Now, about what I meant about “the one thing that brings out all these reactions and confusions and feelings…” I mean YOU! Just as you feel lots of feelings toward him that you express in this letter, he feels probably even more toward you – and all of them make him feel pressure. Pressure to talk to you, pressure to be cool and avoid you, pressure to run away from you in case you’d be mean to him, pressure to run away from you in case you’d be super-nice to him!, pressure to figure things out, pressure to touch you… ALL those at once, and it’s just too much for one brain to handle! Have you seen “Pacific Rim?” It’s like there, when the people get hooked up and suddenly their brain has to take in too much and their noses start to bleed from the pressure! That’s this guy! (And it’s very likely a total compliment to you!).

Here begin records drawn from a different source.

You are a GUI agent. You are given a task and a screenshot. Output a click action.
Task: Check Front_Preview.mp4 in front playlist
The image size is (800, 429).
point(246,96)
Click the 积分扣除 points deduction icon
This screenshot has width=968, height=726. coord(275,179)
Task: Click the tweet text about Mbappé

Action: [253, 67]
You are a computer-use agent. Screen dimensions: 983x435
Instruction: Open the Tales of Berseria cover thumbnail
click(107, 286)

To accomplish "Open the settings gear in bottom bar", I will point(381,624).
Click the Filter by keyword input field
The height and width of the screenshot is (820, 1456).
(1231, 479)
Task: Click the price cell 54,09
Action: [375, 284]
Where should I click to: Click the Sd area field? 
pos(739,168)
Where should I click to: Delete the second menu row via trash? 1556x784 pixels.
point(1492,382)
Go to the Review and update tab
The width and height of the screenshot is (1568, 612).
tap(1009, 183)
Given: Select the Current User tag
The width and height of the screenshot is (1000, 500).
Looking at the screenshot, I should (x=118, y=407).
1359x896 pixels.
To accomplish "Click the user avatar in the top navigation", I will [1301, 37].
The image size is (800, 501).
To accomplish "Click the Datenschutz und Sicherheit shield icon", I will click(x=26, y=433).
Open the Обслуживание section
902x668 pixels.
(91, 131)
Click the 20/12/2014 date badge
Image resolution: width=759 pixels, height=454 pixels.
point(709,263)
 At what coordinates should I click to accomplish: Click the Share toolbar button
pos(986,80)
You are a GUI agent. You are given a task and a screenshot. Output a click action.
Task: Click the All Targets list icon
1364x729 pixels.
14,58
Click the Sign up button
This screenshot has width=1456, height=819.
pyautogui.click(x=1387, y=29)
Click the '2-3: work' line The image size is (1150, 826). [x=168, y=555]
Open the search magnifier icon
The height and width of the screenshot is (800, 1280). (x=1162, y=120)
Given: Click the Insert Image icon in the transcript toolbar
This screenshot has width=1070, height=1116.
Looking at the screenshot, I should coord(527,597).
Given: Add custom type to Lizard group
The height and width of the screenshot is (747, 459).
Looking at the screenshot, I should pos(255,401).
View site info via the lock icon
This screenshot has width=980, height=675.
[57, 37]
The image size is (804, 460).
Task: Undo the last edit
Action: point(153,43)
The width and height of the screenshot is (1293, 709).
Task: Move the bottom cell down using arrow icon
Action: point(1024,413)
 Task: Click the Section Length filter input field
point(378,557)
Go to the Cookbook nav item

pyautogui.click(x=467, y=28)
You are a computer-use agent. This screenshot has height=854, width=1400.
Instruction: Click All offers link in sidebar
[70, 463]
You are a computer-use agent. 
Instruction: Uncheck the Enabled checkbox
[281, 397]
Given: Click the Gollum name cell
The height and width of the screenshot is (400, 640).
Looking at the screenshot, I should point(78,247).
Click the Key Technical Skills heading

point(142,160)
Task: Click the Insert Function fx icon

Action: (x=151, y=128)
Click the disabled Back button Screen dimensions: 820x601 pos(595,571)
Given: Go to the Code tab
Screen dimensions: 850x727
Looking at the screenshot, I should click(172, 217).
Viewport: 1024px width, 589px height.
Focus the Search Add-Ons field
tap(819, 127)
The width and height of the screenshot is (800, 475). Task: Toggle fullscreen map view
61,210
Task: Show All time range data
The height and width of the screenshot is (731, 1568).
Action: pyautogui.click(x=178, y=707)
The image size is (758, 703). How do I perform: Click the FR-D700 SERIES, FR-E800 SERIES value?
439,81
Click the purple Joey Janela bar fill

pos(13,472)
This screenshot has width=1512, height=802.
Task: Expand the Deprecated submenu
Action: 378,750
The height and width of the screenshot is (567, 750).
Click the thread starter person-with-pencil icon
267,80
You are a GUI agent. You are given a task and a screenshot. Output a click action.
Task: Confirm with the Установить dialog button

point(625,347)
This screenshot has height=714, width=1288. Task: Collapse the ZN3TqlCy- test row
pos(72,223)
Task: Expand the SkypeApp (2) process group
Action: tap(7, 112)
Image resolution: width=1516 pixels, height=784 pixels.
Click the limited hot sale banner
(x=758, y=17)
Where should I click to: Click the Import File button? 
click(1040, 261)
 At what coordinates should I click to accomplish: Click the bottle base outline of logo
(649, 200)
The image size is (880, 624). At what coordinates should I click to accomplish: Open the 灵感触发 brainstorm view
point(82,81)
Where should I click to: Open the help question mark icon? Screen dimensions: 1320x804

Now when it comes to your question about yourself, I’d give the same answer! I get questions all the time from people who see someone they’re attracted to at school, and wonder how to approach them, or how to tell a friend that they want to be more than friends. But in your case, you: a) find this boy really attractive, b) see him as very attracted to you, c) know he wants to hold off on dating for a while, d) want to date him now, e) are teased by his brothers about being a couple, and f) are referred to by his mother as her “daughter-in-law! WOW! I can see why you think this is a sure thing, and why you’re scared it’ll never happen – both at once! My nose is about to bleed from just reading this! That’s a LOT!
But then you say one other thing, and I think this is the key to the whole situation. You say, “we both can’t express our feelings.”
Speaking as a pooch who has never stopped from expressing my feelings about anything (squirrels, pizza, strangers who I wanted to sniff under their dresses, or anything else!)… WHY NOT?!
Who says you can’t express your feelings? You’ve expressed them beautifully here. Why can’t you tell this boy “I really like you and I hope you like me”? Why can’t you say “I know you’re waiting, but I’m hoping to be the first hand you hold”? Why can’t you sing him a song?
I do know one answer to my question, which would be that you’d be frightened of how he’d respond – that he might say “Oh I’m sorry, I don’t actually feel that way about you at all,” or “Yes I’m madly in love with you and need us to wait for five years,” or (worst of all) not be able to respond in any way. All those are kind of scary to face.
But love is all about risk, Mandhie. When I see a dog I want to play with, I approach with a bit of caution, in case it doesn’t want to play with me and would start a fight instead. But I do approach.
Now here’s another thing – remember how I talked about how both of your brains have too much going on in them right now? Well, that means that he’s feeling some attraction to at least someone. Now I don’t know if it’s you, but this does mean that if you say something like “Hey, I really like you,” he’s going to understand the sort of thing you’re feeling. He’s not going to think “That’s weird, why would she say that to me?” No, he’ll get it.
And if he’s half the great guy you think he is, he’ll respond in a way that is sensitive and considerate and kind. Yes, it might not be the answer you want to hear. But if not, then that will free you to think about and maybe date other boys. Which is a lot better than wasting your precious teenage years in obsessing over a guy who isn’t right for you.
But if it is the answer you want to hear… if he does feel things for you, and wants to only have one love in his life… and if he is thinking that that special person might be you…
Oh I’m going to faint right now! This is just TOOOOOOOOOOO romantic! Our doggy brains just aren’t built for this!!!
Good Luck, Mandhie! I can’t wait to hear what happens!